Produce a word-for-word copy of the listing below without its pictures.
+ + + + +
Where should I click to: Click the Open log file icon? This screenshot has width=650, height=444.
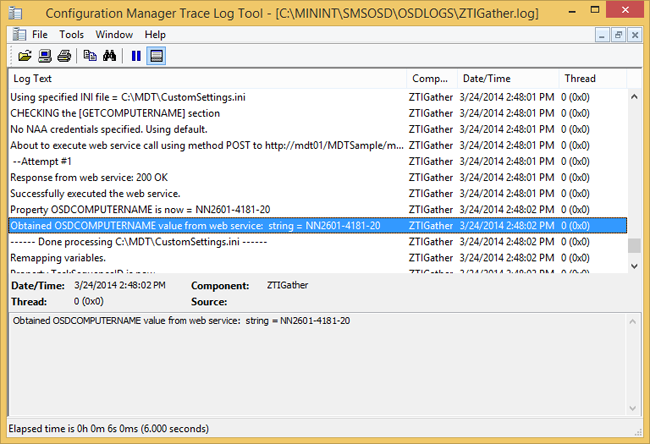click(25, 55)
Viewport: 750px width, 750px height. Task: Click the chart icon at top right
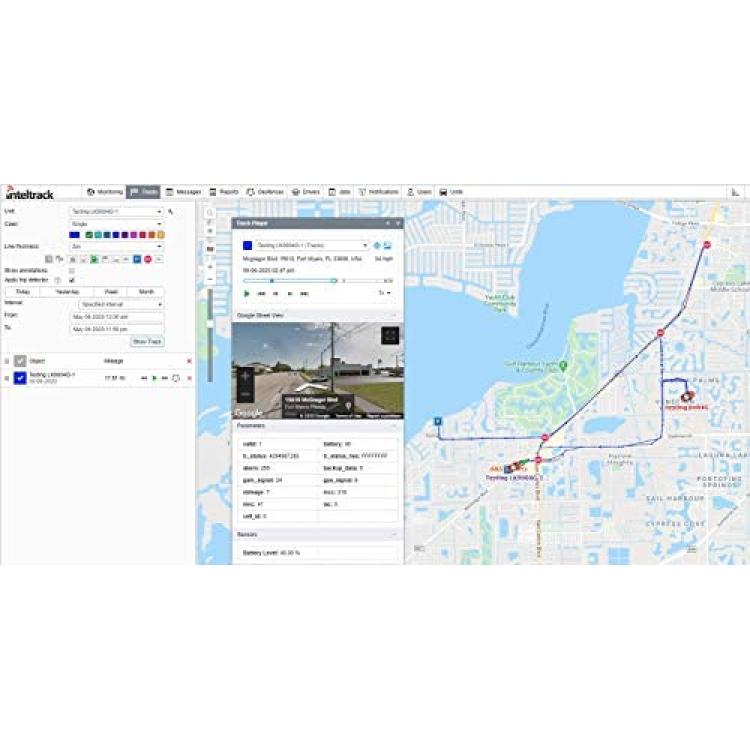click(735, 191)
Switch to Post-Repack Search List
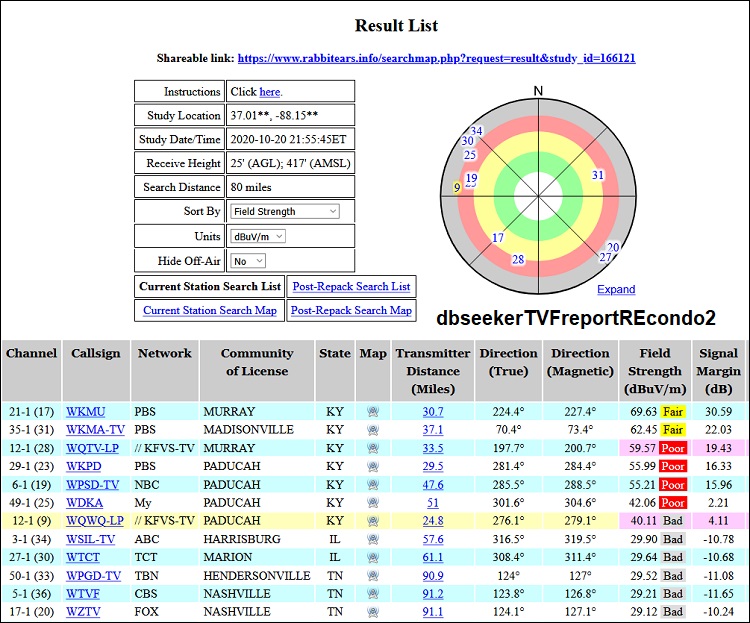This screenshot has height=623, width=750. click(351, 286)
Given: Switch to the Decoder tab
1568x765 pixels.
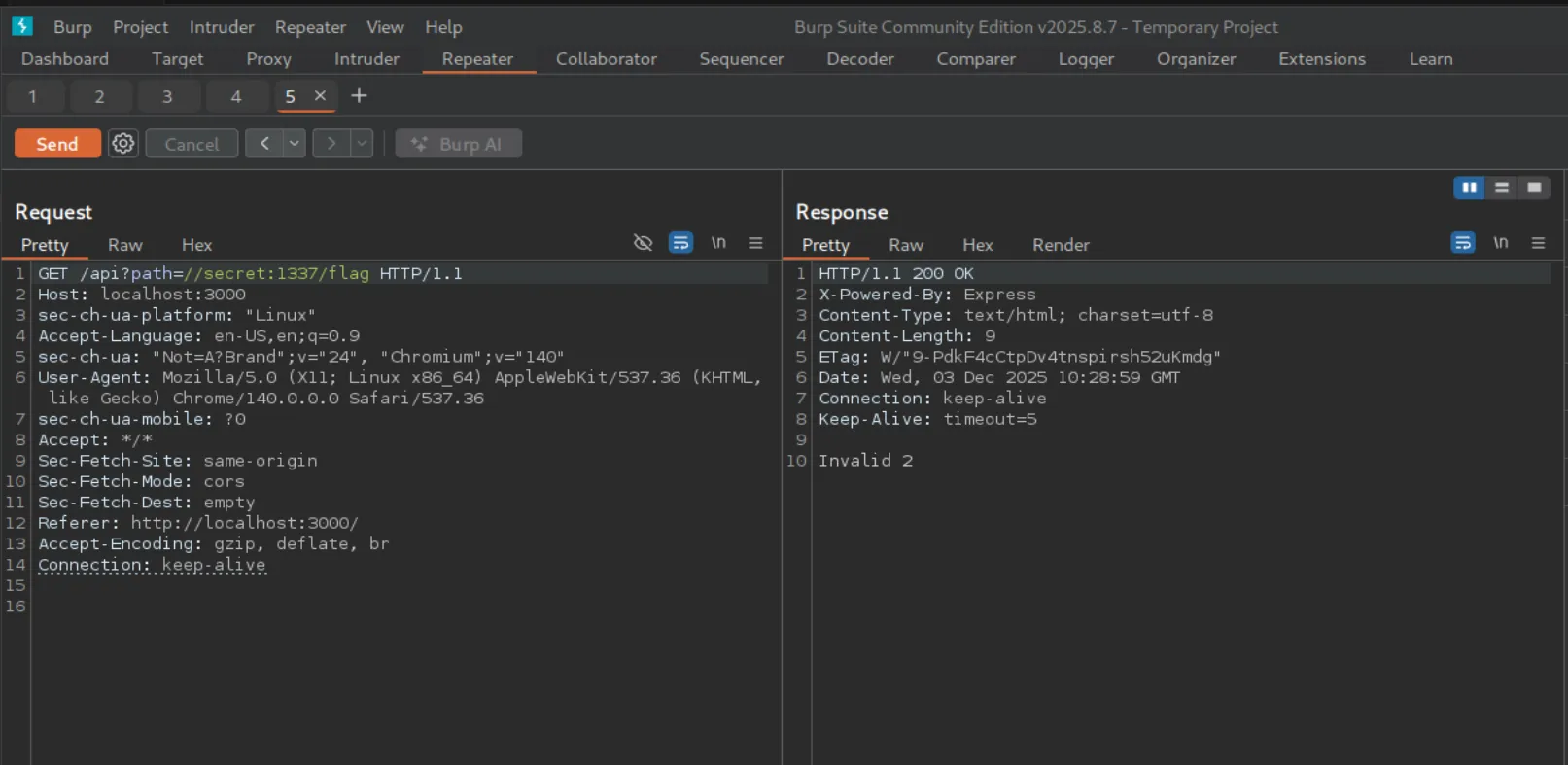Looking at the screenshot, I should [x=859, y=59].
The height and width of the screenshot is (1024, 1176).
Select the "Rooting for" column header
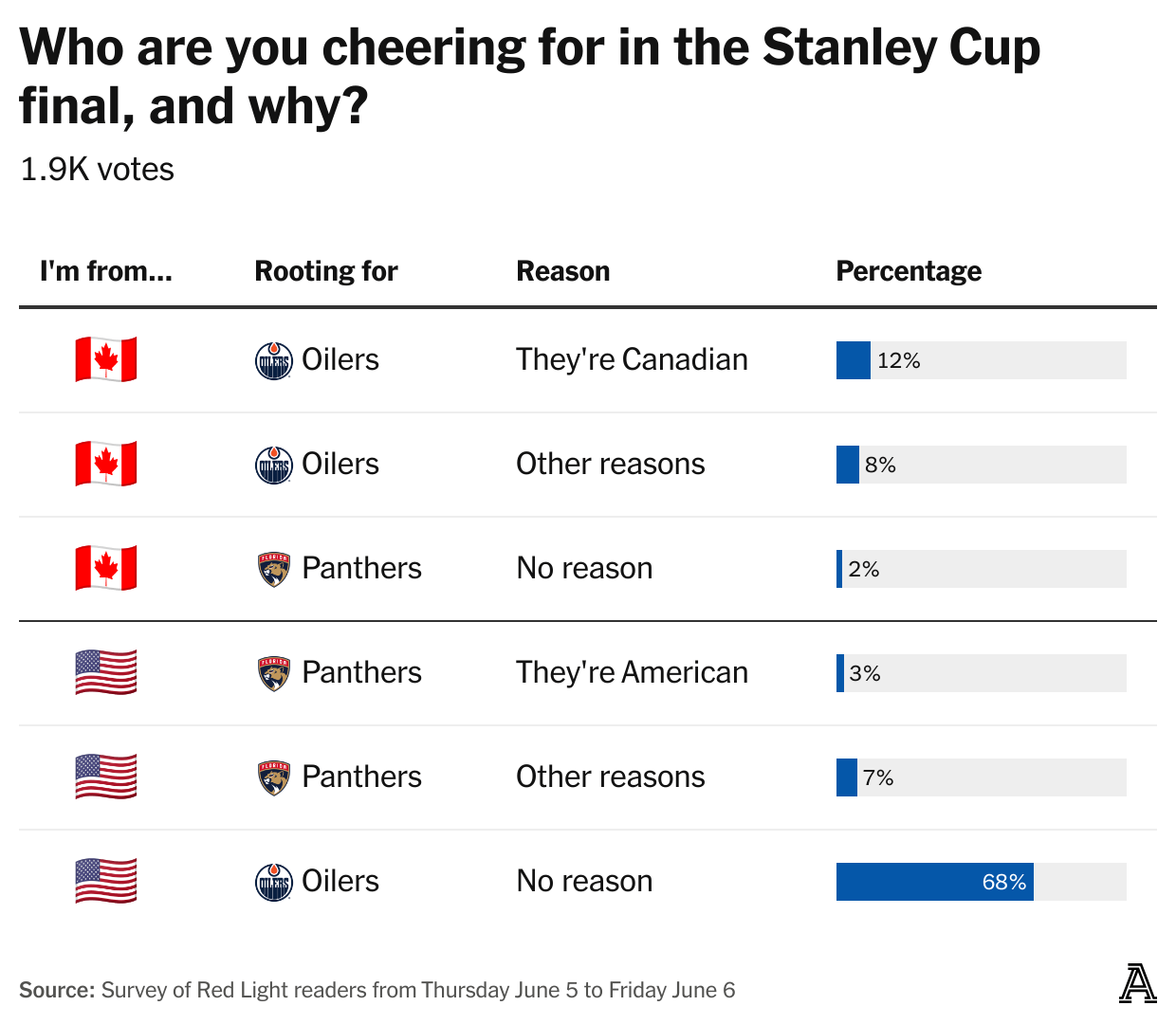coord(326,271)
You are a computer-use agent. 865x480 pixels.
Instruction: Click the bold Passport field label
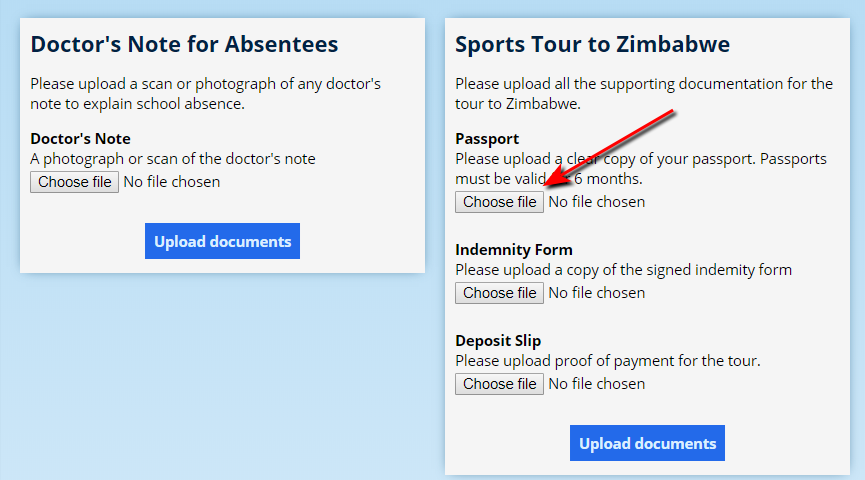coord(487,139)
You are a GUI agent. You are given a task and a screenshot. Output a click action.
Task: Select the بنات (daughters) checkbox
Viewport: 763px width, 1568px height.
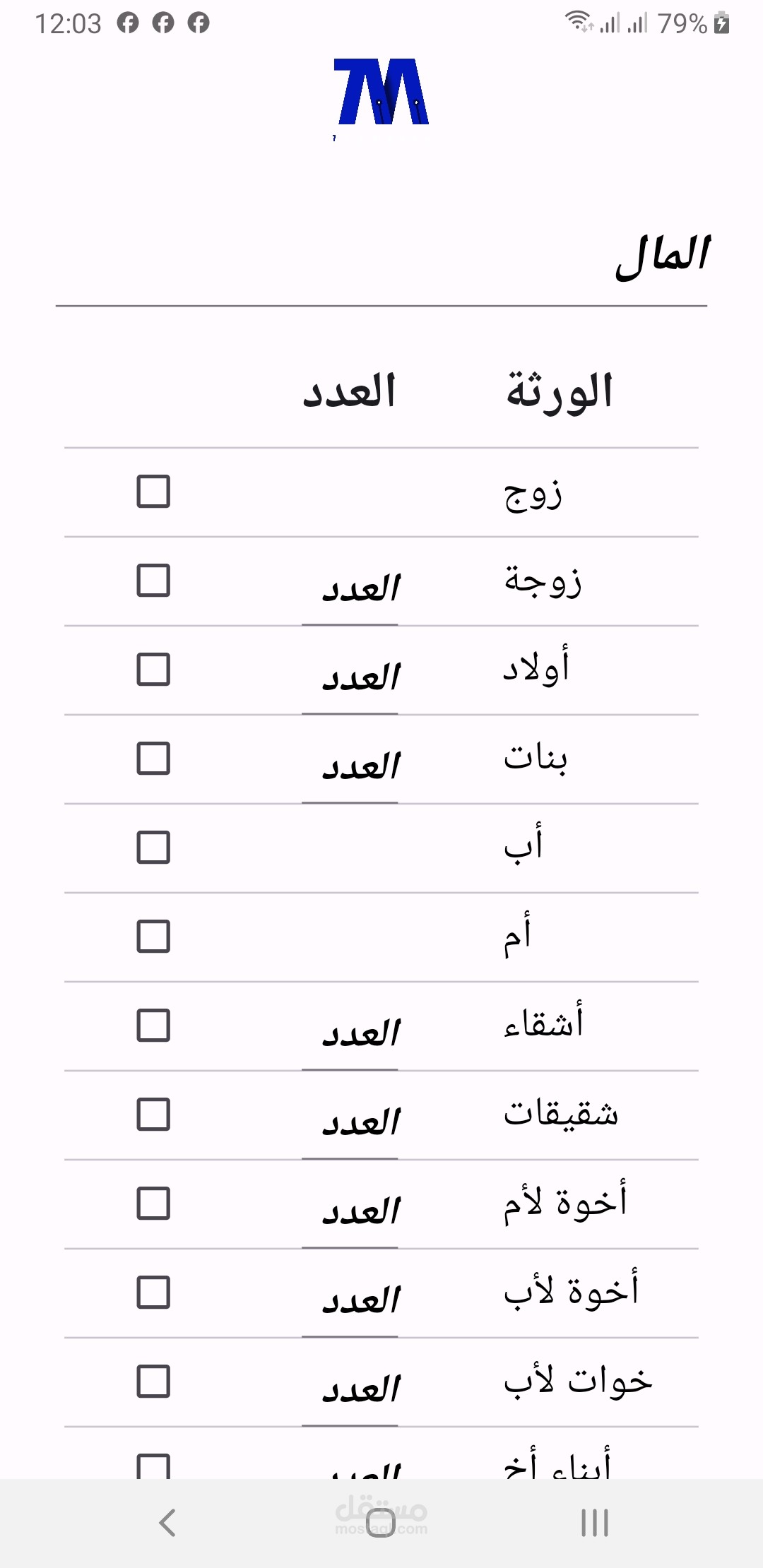click(153, 759)
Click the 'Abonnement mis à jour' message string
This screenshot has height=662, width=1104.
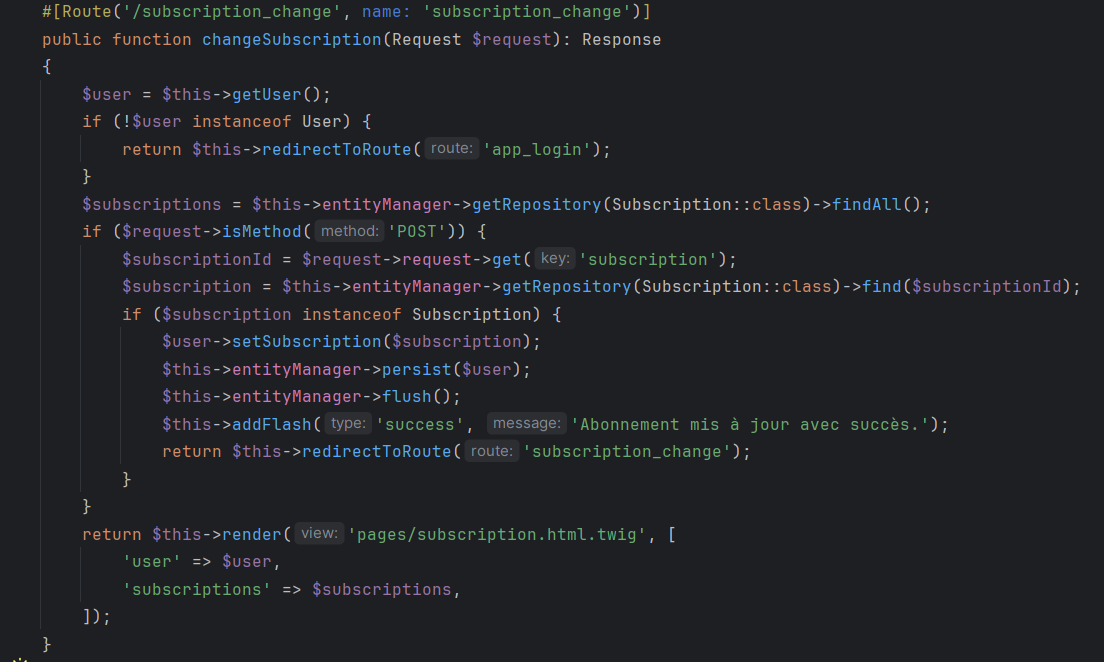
+ + + + +
### Task solution
Where should I click to: Click the Open log file icon? This screenshot has width=650, height=444.
click(25, 55)
Viewport: 750px width, 750px height. Task: Click the chart icon at top right
click(735, 191)
Switch to Post-Repack Search List
This screenshot has height=623, width=750. click(351, 286)
Given: Switch to the Decoder tab
1568x765 pixels.
Looking at the screenshot, I should [x=859, y=59].
The height and width of the screenshot is (1024, 1176).
Select the "Rooting for" column header
coord(326,271)
You are a computer-use agent. 865x480 pixels.
Instruction: Click the bold Passport field label
coord(487,139)
You are a GUI agent. You are given a task and a screenshot. Output a click action.
Task: Select the بنات (daughters) checkbox
Viewport: 763px width, 1568px height.
click(153, 759)
Click the 'Abonnement mis à jour' message string
This screenshot has height=662, width=1104.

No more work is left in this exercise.